116-19 Contributions of Juvenile and Adult Life History Diversity for Improving Resilience in Anadromous Salmon Populations

Correigh Greene , NOAA Northwest Fisheries Science Center
The concept of resilience is often posits the importance of diverse biological assemblages to buffer a system in the face of environmental variation.  When the system is a population, scientists often argue that life history diversity spreads risk, thereby protecting a species from stochastic events.  These findings have been confirmed in Bristol Bay sockeye salmon, although the extent to which adult and juvenile variation contributes to population buffering remains unknown.
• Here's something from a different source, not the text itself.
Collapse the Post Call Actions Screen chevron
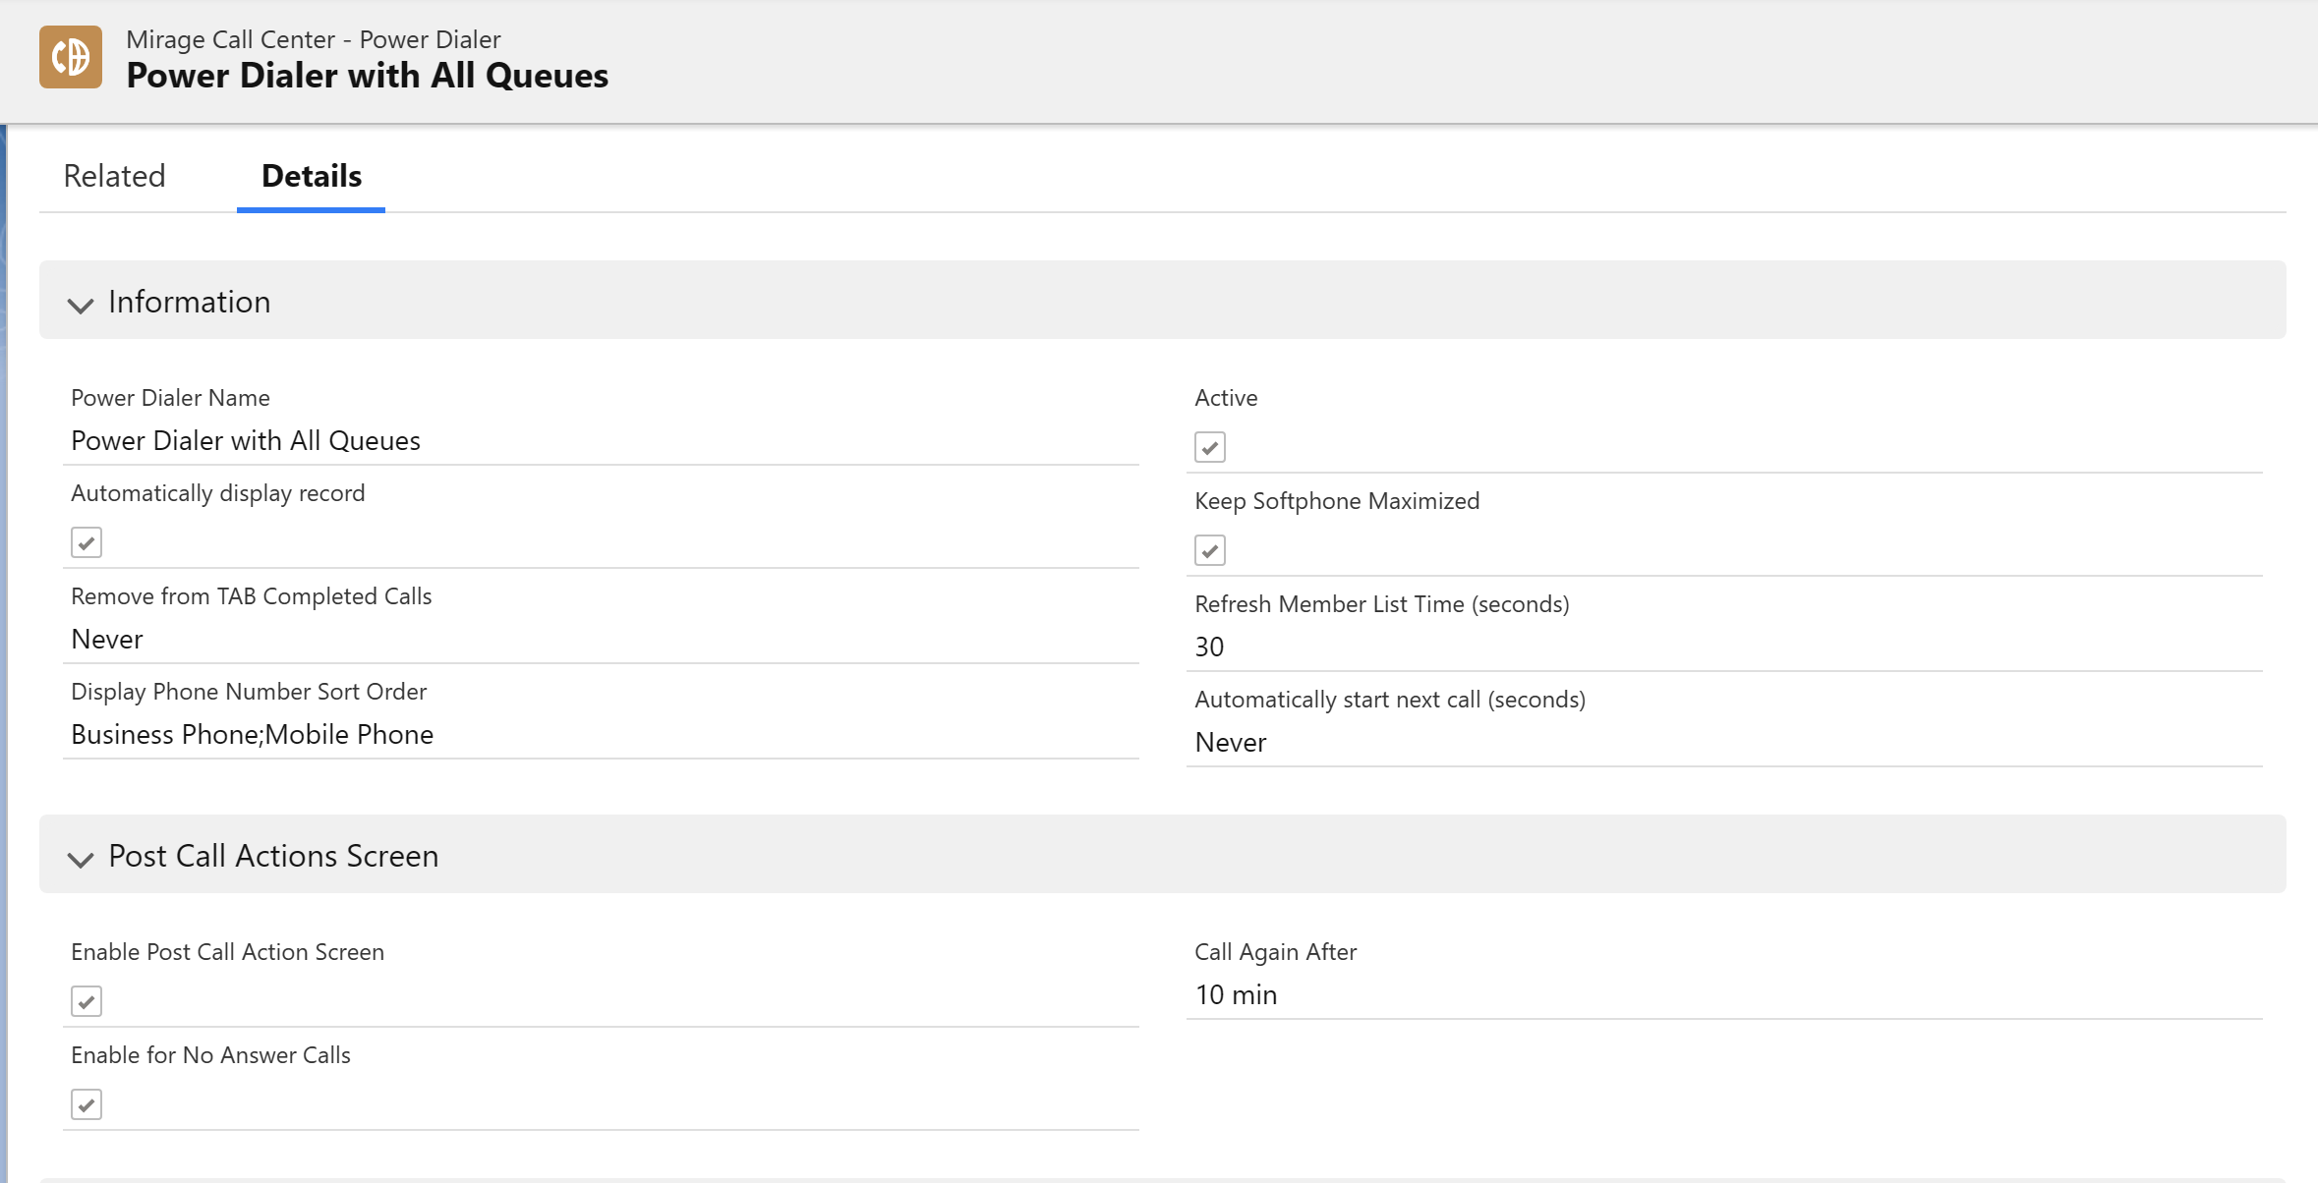This screenshot has width=2318, height=1183. tap(81, 859)
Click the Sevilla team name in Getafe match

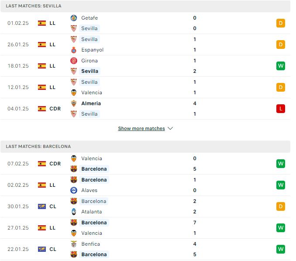89,28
We use a stochastic matrix model to test how diversity of life history types during juvenile and adult life stages of salmon influence population dynamics.  We test this using four conceptual extremes of a theoretical salmon life cycle, by assuming one or three juvenile life history pathways and one or three adult life histories.  We examined these four scenarios using a stochastic model that included variation during both freshwater and marine life stages, run 1000 times to test for extinction thresholds and patterns in productivity.  Our analysis indicated that juvenile life history variation increased population growth rate, but that adult life history variation reduced it.   However, adult life history variation reduced the variance in population growth rate. These results are compared to emprical patterns in Bristol Bay sockeye salmon.